All notable changes to this project will be documented in this file. If you make a notable change to the project, please add a line describing the change to the “unreleased” section. The maintainers will make an effort to keep the Github Releases page up to date with this changelog. The format is based on Keep a Changelog.

v3.1.1 - 2024-04-05#

  • Patches pyproject.toml’s package data specification to include openoa in the valid packages to install.

v3.1 - 2024-03-14#

  • Updated compatibility with Pandas datetime offsets. All uppercase offset strings representing one hour or less have been replaced with the lowercase version. This stems from an update in the Pandas frequency API that breaks in 2.2.0. See the below changes to update frequency settings. The soon-to-be-deprecated style from Pandas will continue to be supported in OpenOA, but will display a DeprecationWarning with support extending until OpenOA v4.

    • M -> ME (MS still allowed)

    • H -> h

    • T -> min

    • S -> s

    • L -> ms

    • U -> us

    • N -> ns

  • Replaced the “ME” default time basis with “MS” to maintain consistency with the examples.

  • Fixes a bug in the frequency validation where a monthly frequency offset is attempted to be converted into seconds. Prior to Pandas 2.0 this was supported, but “M” would return 1 minute, so OpenOA will no longer attempt to convert “ME” or “MS”, which are unsupported or incorrect, respectively.

  • Python 3.11 is now supported.

  • Updates the dependency requirements to minimize the number of required packages, and have a more expansive list of modifiers. Users can now use any combination of pip install openoa[examples, develop, docs, nrel-wind, reanalysis] to ensure the appropriate packages are installed for their workflow.

  • Adds a --unit and --regression flag for running pytest that works in addition to pytest test/unit or pytest test/regression.

  • Converts some configuration files into pyproject.toml settings to reduce visual clutter at the top-level of the directory.

  • Updates chained .loc expressions to be a single .loc expression in project_ENGIE.py to silence a Pandas deprecation warning about future changes.

  • Adds a missing NaN assignment to project_ENGIE.py:clean_scada, which causes a slight change in results for the TIE and wake loss regression tests.

  • openoa.utils.timeseries.gap_fill_data_frame() now returns the original data if there is no data to fill in, avoiding a Pandas concat deprecation warning about pending behavioral changes.

  • The turbine capacity value used for power curve filtering in TurbineLongTermGrossEnergy is changed to the rated power from the asset table instead of the maximum power from SCADA. This makes the power curve filtering more robust to turbine power outliers above rated power.

  • Fixed a minor bug in the Cubico example workflow that caused the download of reanalysis data without checking for its existence, unlike what is done with the project data.

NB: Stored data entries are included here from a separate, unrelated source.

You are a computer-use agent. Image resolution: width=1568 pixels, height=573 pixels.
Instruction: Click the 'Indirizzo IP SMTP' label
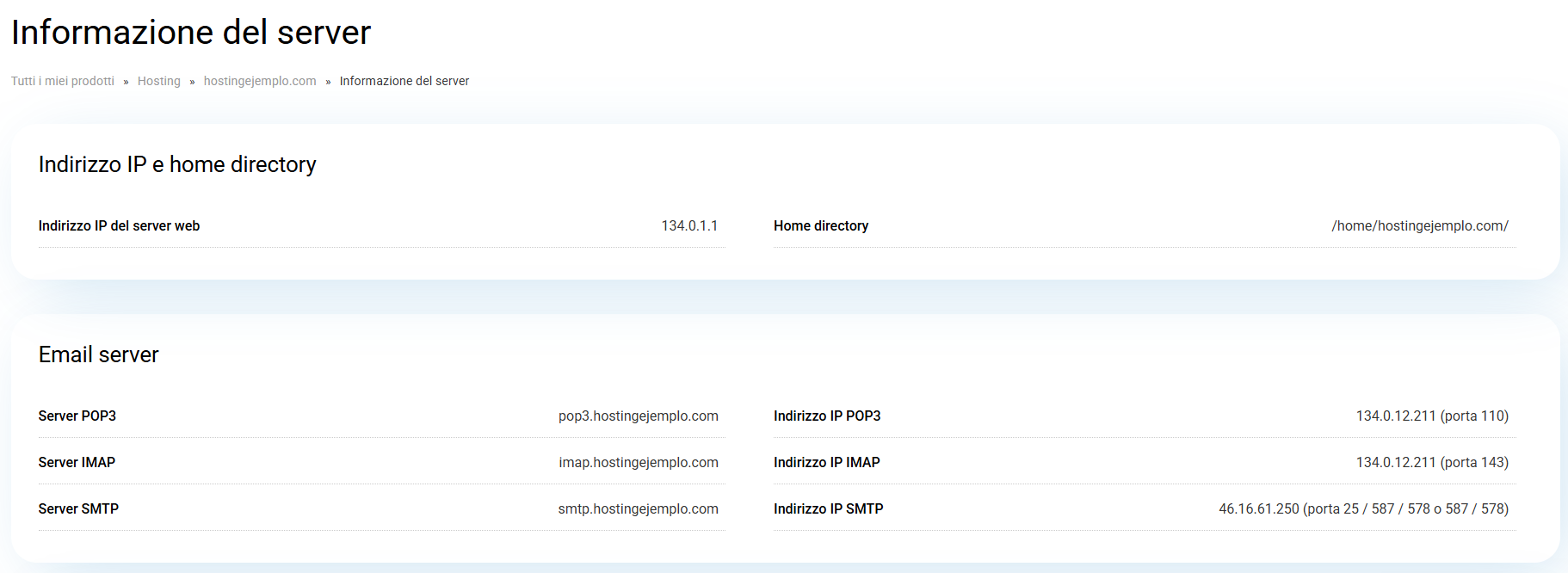[828, 508]
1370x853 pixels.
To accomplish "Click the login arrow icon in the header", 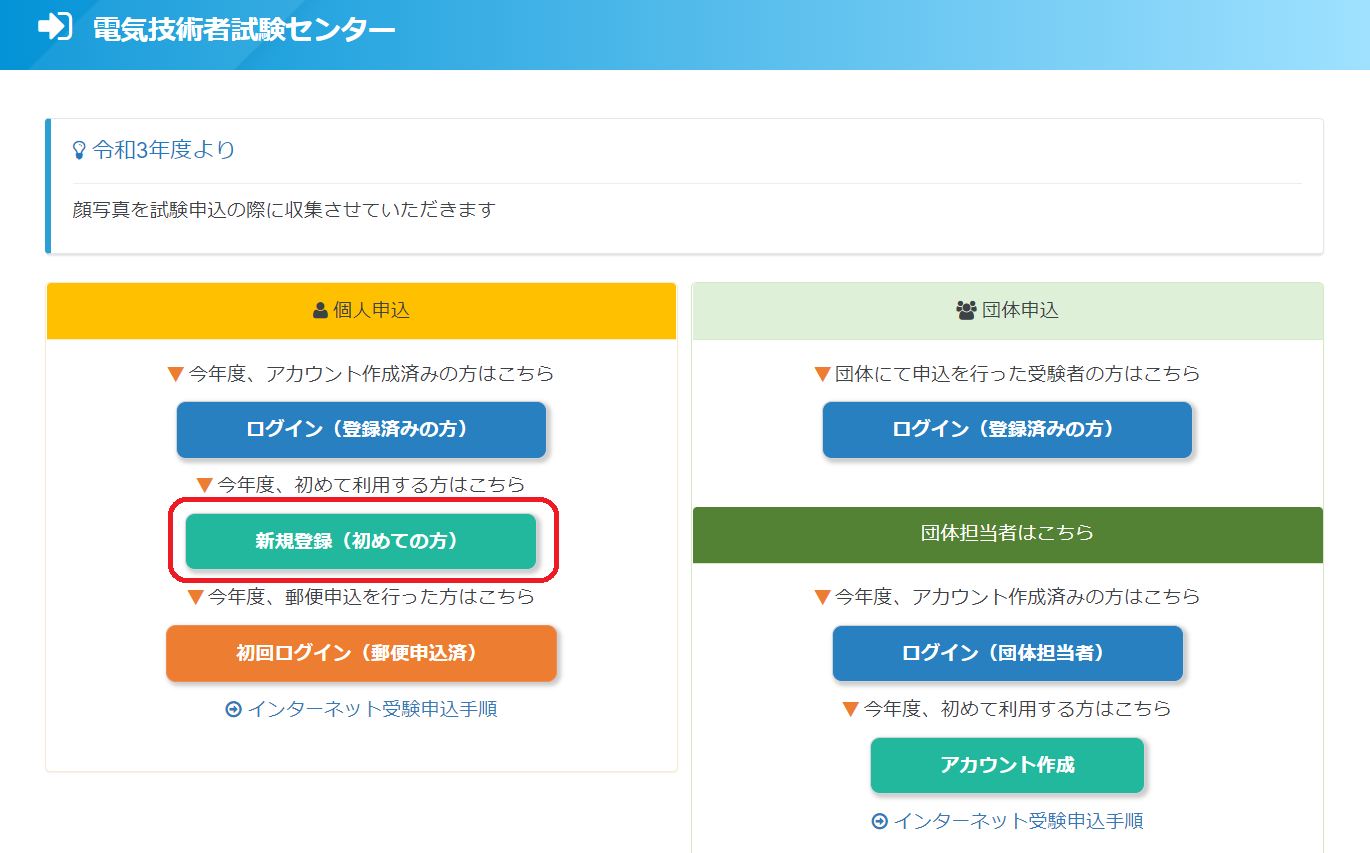I will click(x=54, y=27).
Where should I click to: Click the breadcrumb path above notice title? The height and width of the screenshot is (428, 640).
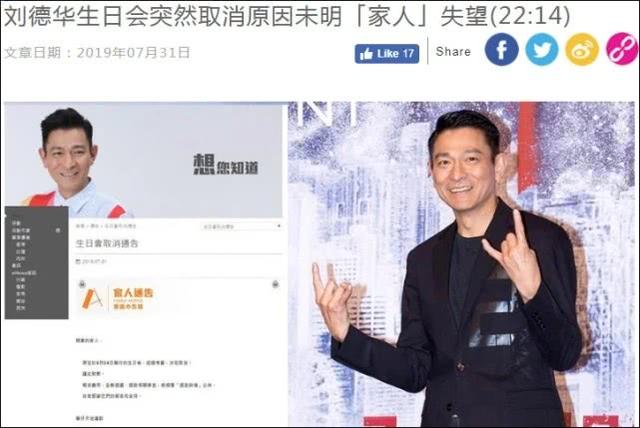[x=106, y=226]
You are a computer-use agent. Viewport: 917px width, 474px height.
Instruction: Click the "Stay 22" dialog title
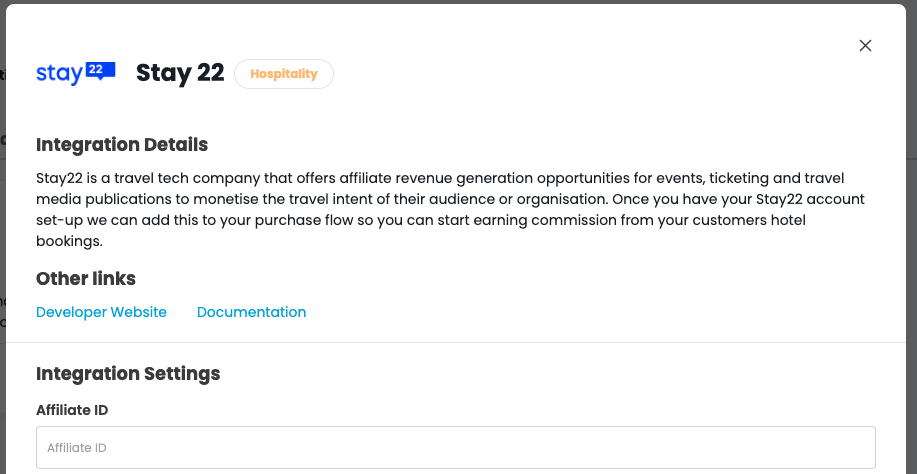coord(180,73)
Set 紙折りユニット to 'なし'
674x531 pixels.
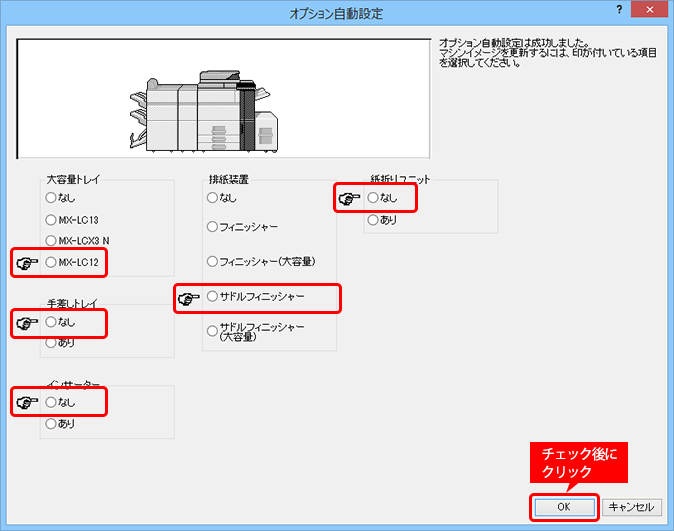click(x=373, y=198)
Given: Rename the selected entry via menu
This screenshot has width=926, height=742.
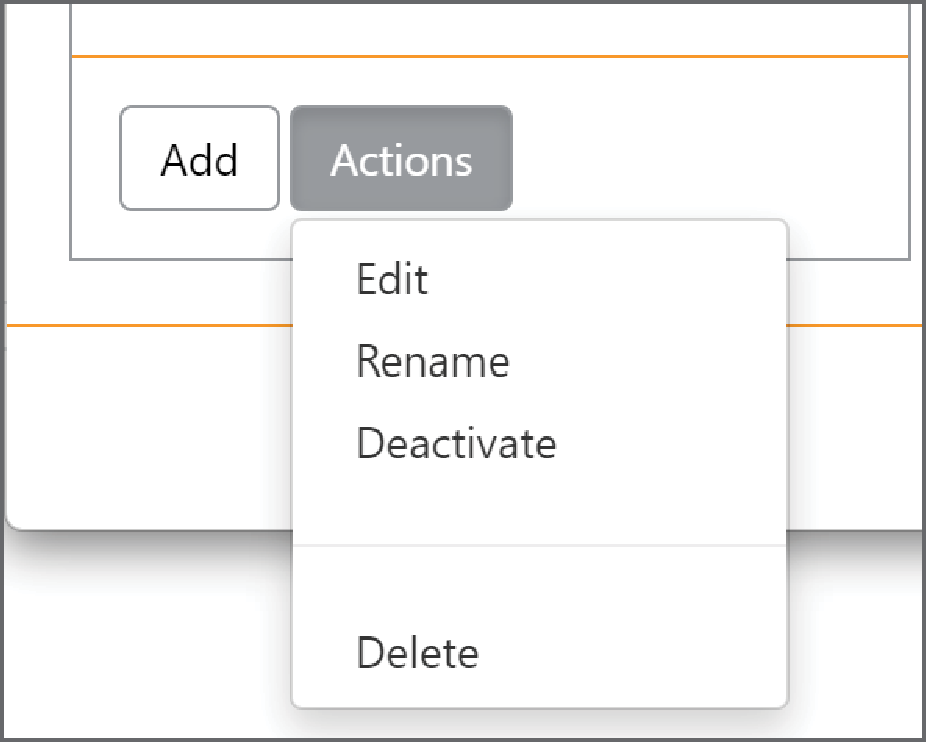Looking at the screenshot, I should click(x=540, y=361).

  • Updates the README file and documentation site homepage to be more user friendly.

[3.0.1 - 2023-12-22]#

  • Includes warnings about limitations and lack of validation of static yaw misalignment method.

v3.0 - 29 September 2023#

Please see the updated documentation for a complete overview of the new and improved OpenOA. Much will look familiar, but using the library should now be much more streamlined, and usage should be significantly faster.

Features#

PlantData and PlantMetaData#

  • from openoa import PlantData

  • The PlantData class has been entirely reorganized around attrs dataclasses and direct use of Pandas data frames. For more details on usage, please check the examples page of the documentation or the updated API documentation for details.

  • PlantData now validates user data based on the data schema provided by the user through the PlantMetaData object. See the links above for details and usage, which means no more need to subclass PlantData and write a custom prepare method. Now users simply define their data schema, and PlantData is able to do all of the work and validate the data.

  • IEC 61400-25 tag names are now used throughout the code base for column naming/calling conventions

  • The package name is changed from operational_analysis to openoa to be more consistent with how we expect to import OpenOA!

  • Common methods are now readily available through PlantData, such as PlantData.turbine_ids, PlantData.tower_ids, PlantData.turbine_df("turb_id"), or PlantData.tower_df("tower_id")

  • Better __repr__ methods for PlantData and PlantMetaData.

    • Improved __repr__ methods that can detect Jupyter Notebooks or terminal usage to print as a string or as markdowns.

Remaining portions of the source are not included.